L’avantage de cette approche devant le SIEM est sa capacité en amont à fournir une mesure globale de la vulnérabilité du Système d’Information et en aval d’anticiper l’attaque. Le risque de faux-positif est plus faible ici puisque l’approche est préventive. En plus de son action préventive, cette approche devant l’approche traditionnelle a l’avantage d’être plus souple que des règles de corrélation, car les modèles utilisés « apprennent » automatiquement des données de logs qui sont fournis en entrée. Il n’est donc plus nécessaire de mettre à jour manuellement une base de données des règles de corrélation pour tenir compte de nouveaux scénarios d’attaque. Dans cette approche, des modèles probabilistes tels que des régressions, des réseaux de neurones, des arbres de décisions, des modèles bayésiens, des forêts aléatoires vont être utilisés.
L’approche Data Science basée sur la détection d’anomalies sur le réseau
Cette approche est une approche basée sur de la simulation et de l’intelligence artificielle dans le but de modéliser le fonctionnement normal du réseau informatique sous forme d’états-transitions.
Une fois le comportement normal du réseau connu, tout comportement (états-transitions) non-conforme à celui qui sera implémenté sera considéré comme une anomalie et donc une tentative probable soit d’intrusion, soit d’attaque. L’avantage de cette approche est sa capacité à anticiper en temps réel et de façon quasi-certaine (une fois que le fonctionnement normal du réseau a été bien modélisé) des intrusions/des attaques.
Elle ne souffre pas de faux-positifs et son évolution va dépendre uniquement de l’évolution du réseau informatique considéré. Pour réussir à implémenter cette approche, nous utiliserons des modèles d’intelligence artificielle pour simuler d’une part le fonctionnement du réseau, et d’autre part pour implémenter ce comportement normal dans la plate-forme, plus précisément les réseaux de pétri et les chaîne de Markov.
La combinaison des 2 approches permettra de fournir des niveaux de précision bien supérieurs à toutes les autres approches de Data Science qui sont implémentées à l’heure actuelle.
Nouvelle approche en matière d’infrastructure
Comme nous l’avons vu précédemment, les architectures des solutions SIEM s’appuient sur 3 grands composants : un composant de collection de logs, un composant d’archivage de ces logs et un moteur de gestion des règles de corrélation. Cependant, ces composants deviennent limités avec la grosse volumétrie de données de sécurité, la diversité des points d’entrée au SI et la diversité des composants technologiques qui assurent la sécurité du SI. Les réglementations exigent l’archivage des logs pour les audits de système d’information, il faut donc que la solution soit capable de stocker et conserver dans le temps et sans limitation de durée les données acquis des différents points d’accès au Système d’Information. De plus, les solutions SIEM actuelles sont pour une grande partie incapable de parser (ou lire) les données provenant d’autre formats que le format natif SYSLOG. Cela a pour conséquence de restreindre le périmètre de protection du système d’information. Les solutions SIEM ont été conçues plus pour la centralisation de la gestion des logs de sécurité que pour l’analyse.
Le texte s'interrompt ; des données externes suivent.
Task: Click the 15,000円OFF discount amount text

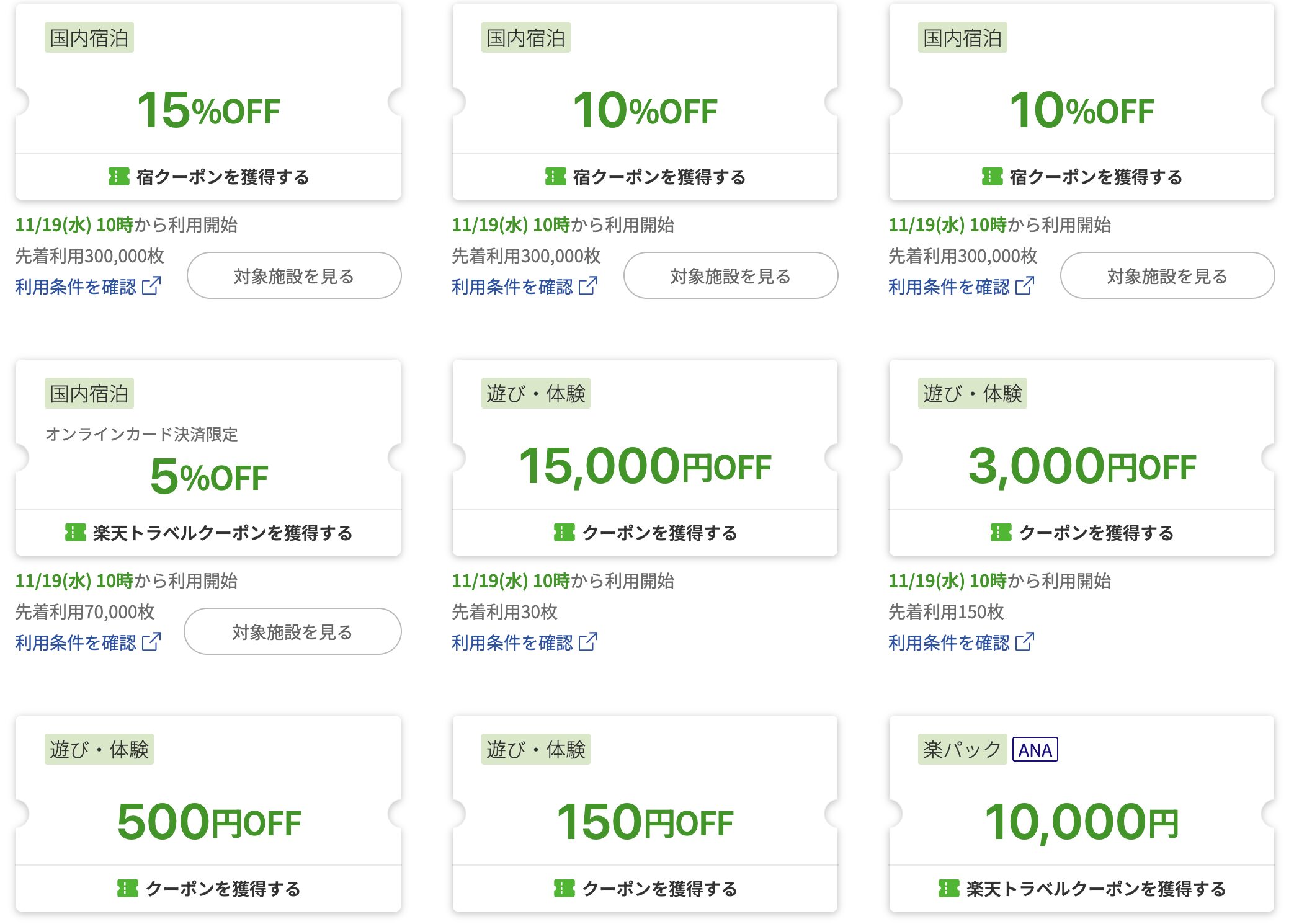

Pour toutes ces raisons, il est devenu urgent de changer d’approche en matière d’infrastructure technologique et penser à de nouvelles capables de dépasser les limitations présentées ci-dessus. Plus précisément, Les nouvelles architectures doivent :
- être capable de se connecter à n’importe quelle source de données, c’est-à-dire être capable de lire les données de n’importe quel format et pas seulement le format SYSLOG ;
- être capable de stocker et conserver sans limitation de durée toutes les données acquises ;
- permettre d’effectuer des analyses, des modélisations et des croisements entre les données en temps quasi-réel ;
- permettre de faire du Reporting, de l’analyse visuelle pour la présentation des résultats des analyses.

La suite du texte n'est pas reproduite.